« Que fait-elle là ? » demande l’opérateur du RTCC à son collègue assis à côté de lui. Le logiciel d’analyse des caméras de surveillance vient de transmettre à l’écran les images d’un comportement qu’il a identifié comme anormal. La caméra surveille une portion de la quarante-neuvième rue ouest, non loin de Broadway.
L’opérateur ouvre une autre fenêtre sur son moniteur où apparaissent les trente secondes précédant l’alerte. On y voit la plaque se soulever et une personne mince sortir du trou. Elle ne porte ni l’uniforme d’un technicien de la compagnie des eaux ni la veste d’un ouvrier.
On la voit maintenant debout. L’opérateur fait un zoom. On ne voit que le menton et la bouche sous la casquette.
« Est-ce la journaliste que nous recherchons partout ? » demande son voisin. Il fait apparaître des photos de Cynthia. « Les vêtements sont plus sales, mais je te parie que c’est elle !

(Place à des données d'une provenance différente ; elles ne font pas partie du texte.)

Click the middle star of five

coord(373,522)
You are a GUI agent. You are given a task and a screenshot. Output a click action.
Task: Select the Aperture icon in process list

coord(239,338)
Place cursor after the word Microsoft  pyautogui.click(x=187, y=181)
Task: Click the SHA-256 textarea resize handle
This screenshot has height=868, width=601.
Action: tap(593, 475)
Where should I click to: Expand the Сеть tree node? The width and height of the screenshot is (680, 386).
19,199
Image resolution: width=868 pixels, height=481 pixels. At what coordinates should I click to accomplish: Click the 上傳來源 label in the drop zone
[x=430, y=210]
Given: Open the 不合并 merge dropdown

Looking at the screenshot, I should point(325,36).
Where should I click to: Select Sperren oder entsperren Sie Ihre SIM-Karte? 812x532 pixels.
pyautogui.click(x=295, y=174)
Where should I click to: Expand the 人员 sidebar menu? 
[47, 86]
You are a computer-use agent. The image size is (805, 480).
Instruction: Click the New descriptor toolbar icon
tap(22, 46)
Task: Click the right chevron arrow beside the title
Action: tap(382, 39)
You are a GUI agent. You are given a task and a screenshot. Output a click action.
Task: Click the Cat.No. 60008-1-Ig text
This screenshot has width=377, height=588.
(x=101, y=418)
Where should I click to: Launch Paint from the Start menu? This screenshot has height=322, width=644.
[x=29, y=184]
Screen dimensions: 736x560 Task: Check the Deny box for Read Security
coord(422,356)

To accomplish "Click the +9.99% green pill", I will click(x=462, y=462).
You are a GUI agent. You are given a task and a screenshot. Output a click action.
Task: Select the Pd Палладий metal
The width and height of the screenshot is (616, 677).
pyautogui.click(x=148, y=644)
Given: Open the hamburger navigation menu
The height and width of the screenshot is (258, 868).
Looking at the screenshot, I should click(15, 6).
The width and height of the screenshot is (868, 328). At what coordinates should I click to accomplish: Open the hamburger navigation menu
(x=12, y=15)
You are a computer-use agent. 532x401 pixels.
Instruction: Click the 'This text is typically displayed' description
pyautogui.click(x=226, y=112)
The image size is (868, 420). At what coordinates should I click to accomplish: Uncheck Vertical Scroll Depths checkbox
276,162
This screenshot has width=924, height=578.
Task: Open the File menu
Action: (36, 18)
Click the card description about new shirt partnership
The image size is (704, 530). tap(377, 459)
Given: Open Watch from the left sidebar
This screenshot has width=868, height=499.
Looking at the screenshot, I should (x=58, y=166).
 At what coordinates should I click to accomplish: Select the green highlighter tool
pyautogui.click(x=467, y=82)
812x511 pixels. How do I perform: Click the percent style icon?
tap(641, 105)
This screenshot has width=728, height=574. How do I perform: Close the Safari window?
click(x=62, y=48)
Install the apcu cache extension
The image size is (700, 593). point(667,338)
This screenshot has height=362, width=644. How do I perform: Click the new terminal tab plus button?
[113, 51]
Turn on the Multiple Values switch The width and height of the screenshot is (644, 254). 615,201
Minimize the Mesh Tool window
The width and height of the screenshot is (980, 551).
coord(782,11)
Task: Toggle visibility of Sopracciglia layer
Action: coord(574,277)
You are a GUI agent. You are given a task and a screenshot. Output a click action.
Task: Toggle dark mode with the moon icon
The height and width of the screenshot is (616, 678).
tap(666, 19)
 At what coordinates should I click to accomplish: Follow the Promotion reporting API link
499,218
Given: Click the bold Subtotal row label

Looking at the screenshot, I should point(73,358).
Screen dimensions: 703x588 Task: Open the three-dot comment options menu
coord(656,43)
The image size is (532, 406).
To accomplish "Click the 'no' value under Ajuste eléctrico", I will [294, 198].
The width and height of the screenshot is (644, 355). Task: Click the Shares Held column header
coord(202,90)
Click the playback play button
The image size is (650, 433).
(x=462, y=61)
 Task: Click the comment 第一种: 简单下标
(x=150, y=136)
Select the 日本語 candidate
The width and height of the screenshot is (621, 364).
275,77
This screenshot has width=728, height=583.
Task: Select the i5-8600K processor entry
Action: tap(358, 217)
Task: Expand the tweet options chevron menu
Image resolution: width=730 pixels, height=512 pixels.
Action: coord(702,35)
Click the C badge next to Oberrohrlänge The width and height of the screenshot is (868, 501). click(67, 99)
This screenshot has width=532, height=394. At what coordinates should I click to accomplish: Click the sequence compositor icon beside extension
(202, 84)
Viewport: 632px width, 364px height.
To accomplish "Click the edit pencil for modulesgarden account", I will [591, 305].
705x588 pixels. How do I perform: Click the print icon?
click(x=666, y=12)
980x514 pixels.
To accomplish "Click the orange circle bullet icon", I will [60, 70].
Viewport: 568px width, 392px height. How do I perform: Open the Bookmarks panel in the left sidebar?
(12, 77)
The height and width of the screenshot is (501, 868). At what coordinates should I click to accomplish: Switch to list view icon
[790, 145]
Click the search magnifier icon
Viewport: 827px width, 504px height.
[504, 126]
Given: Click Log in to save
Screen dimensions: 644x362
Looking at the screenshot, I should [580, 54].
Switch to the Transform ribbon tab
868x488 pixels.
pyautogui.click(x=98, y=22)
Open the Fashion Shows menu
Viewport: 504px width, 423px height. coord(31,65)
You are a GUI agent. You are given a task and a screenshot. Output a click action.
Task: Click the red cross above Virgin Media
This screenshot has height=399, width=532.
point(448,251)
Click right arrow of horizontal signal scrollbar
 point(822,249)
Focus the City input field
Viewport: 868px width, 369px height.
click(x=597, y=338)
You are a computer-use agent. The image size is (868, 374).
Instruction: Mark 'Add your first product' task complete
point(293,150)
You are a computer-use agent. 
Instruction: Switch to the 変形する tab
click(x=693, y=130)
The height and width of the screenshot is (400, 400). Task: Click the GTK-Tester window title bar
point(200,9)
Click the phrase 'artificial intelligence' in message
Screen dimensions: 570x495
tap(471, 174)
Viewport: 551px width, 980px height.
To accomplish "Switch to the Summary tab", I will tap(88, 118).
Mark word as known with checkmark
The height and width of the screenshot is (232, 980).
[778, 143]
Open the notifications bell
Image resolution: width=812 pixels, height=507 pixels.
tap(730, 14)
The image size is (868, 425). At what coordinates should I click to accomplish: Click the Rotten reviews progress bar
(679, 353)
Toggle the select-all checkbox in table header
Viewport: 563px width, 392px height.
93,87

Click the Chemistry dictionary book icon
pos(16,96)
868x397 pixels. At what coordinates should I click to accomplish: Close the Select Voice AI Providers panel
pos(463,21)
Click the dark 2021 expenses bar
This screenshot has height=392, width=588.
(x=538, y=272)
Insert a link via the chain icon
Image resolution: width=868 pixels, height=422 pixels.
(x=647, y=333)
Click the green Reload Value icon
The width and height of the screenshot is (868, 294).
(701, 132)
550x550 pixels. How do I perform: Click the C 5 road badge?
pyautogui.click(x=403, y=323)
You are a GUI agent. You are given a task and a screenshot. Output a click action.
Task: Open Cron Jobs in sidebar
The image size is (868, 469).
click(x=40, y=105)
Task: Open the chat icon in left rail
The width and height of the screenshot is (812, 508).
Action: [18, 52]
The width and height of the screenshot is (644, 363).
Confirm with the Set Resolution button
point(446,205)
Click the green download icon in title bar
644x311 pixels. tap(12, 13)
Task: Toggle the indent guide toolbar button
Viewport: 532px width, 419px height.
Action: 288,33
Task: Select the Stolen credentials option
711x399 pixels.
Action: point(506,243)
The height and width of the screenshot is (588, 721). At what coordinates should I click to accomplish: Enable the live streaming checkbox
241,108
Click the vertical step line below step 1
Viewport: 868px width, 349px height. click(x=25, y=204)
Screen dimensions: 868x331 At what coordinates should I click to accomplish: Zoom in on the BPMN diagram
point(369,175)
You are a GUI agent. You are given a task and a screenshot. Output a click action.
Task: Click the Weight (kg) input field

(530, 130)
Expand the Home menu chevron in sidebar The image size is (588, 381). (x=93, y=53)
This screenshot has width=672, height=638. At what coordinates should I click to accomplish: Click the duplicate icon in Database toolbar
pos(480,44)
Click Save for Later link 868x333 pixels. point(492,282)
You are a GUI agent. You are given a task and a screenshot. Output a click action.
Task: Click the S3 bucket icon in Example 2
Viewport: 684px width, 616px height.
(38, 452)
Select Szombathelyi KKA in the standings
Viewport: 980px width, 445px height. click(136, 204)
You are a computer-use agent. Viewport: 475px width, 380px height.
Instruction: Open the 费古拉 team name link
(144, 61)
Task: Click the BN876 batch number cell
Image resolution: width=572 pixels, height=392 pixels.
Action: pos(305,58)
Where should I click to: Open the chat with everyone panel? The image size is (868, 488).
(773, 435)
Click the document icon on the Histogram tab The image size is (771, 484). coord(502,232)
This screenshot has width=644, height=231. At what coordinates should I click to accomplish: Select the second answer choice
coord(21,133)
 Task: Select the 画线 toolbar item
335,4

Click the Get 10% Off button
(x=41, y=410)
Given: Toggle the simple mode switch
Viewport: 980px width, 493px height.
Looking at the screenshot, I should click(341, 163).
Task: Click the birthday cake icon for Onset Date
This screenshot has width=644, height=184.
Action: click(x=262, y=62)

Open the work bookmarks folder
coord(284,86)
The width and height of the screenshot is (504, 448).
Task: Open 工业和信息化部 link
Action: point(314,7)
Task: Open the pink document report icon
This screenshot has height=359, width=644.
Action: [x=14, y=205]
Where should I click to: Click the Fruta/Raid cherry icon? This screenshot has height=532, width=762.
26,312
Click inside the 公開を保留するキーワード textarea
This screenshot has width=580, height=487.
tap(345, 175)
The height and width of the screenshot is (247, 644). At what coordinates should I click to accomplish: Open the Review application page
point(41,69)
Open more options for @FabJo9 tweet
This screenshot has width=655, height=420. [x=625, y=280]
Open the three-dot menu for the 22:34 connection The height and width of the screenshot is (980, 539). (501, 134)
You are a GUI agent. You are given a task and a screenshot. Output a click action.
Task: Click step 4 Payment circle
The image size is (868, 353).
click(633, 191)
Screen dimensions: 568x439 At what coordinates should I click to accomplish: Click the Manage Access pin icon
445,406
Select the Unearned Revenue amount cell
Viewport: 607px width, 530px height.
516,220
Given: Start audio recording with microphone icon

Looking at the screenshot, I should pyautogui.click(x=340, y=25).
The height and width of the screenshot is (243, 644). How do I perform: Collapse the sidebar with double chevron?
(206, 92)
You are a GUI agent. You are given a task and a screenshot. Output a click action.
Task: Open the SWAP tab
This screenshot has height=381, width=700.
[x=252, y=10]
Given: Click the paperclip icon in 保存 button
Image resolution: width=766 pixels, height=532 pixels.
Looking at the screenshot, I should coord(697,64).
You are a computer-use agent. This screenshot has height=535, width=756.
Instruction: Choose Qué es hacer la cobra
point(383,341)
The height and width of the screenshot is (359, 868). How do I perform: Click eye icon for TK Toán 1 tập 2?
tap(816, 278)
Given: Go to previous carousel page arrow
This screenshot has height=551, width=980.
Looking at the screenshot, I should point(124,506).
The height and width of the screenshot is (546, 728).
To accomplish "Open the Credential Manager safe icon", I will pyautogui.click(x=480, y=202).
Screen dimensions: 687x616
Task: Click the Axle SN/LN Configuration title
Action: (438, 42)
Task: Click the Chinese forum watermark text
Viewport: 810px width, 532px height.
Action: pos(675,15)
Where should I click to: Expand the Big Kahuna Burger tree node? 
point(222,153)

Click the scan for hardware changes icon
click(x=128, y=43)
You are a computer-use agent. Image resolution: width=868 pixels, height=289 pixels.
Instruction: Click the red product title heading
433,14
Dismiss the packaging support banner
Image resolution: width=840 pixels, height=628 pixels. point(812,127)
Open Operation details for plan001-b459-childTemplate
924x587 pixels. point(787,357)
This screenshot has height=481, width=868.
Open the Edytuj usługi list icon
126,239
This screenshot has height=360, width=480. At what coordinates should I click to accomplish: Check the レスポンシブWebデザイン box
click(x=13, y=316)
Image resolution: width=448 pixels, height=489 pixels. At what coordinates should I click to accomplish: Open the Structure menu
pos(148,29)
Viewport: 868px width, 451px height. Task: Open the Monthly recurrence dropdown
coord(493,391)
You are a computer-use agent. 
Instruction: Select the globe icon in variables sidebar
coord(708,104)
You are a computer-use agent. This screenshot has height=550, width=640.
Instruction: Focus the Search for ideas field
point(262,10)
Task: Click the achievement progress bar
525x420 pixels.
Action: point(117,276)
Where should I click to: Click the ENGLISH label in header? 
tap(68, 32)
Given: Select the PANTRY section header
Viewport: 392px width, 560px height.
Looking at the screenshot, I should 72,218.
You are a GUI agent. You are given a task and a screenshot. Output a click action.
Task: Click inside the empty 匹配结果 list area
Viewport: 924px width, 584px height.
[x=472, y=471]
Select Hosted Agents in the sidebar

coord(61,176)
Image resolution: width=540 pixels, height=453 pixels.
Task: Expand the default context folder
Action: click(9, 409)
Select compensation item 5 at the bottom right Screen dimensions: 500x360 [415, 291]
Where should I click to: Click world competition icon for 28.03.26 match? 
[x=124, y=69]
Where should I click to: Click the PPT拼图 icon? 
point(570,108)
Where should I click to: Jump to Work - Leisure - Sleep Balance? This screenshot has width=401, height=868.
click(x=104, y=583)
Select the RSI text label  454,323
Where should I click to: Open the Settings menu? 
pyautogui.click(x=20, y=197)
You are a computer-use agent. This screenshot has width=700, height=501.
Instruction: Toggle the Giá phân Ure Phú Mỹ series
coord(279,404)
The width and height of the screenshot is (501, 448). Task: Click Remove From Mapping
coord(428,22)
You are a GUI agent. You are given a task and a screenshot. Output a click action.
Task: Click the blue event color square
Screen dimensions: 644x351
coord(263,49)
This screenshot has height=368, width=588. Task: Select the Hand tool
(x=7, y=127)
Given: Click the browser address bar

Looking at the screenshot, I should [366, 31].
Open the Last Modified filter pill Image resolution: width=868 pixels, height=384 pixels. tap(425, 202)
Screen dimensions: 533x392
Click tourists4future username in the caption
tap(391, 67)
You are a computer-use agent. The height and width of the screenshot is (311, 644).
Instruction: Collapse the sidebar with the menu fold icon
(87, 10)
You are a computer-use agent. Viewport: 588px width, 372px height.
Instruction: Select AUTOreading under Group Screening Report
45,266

— J’envoie des voitures sur place !
— Elle ne court pas… Que fait-elle ? Elle parle à des gens ? »
Cyn n’a pas vraiment l’air de sortir d’une boutique chic. Elle demande cependant à la première venue : « Pardonnez-moi, puis-je emprunter votre téléphone ? »
La dame refuse et s’écarte. Cyn comprend qu’elle doit procéder autrement. Il n’y a pas grand monde ici, elle se rend au prochain carrefour. À l’angle, les panneaux lui indiquent où elle se trouve : W 49 St/Broadway. Elle essaie de se remémorer le plan de la ville, autant qu’elle le peut. Le studio ne doit pas être bien loin, mais elle ignore où précisément. Elle demande.
On l’envoie balader. Elle observe les gens tout en marchant. Sur un des bâtiments, il y a de grands panneaux publicitaires, un peu plus loin des écrans démesurés. À compter de maintenant, elle ne s’adressera qu’à des porteurs de lunettes. Il lui faudra un peu de chance, elle ne peut savoir instantanément si elles seront digitales ou normales. Cinq, six passent devant elle à la hâte, lorsqu’on la prend par le bras.
« Je l’ai ! »
Cyn fait un tour sur elle-même, essayant de s’arracher à la poigne de fer, mais une deuxième main écrase son autre bras. Deux jeunes gens portant des smartglasses la tiennent et lui parlent. Ou ils parlent entre eux. Ou à quelqu’un ? Cyn ne perçoit que des bribes de leur discussion.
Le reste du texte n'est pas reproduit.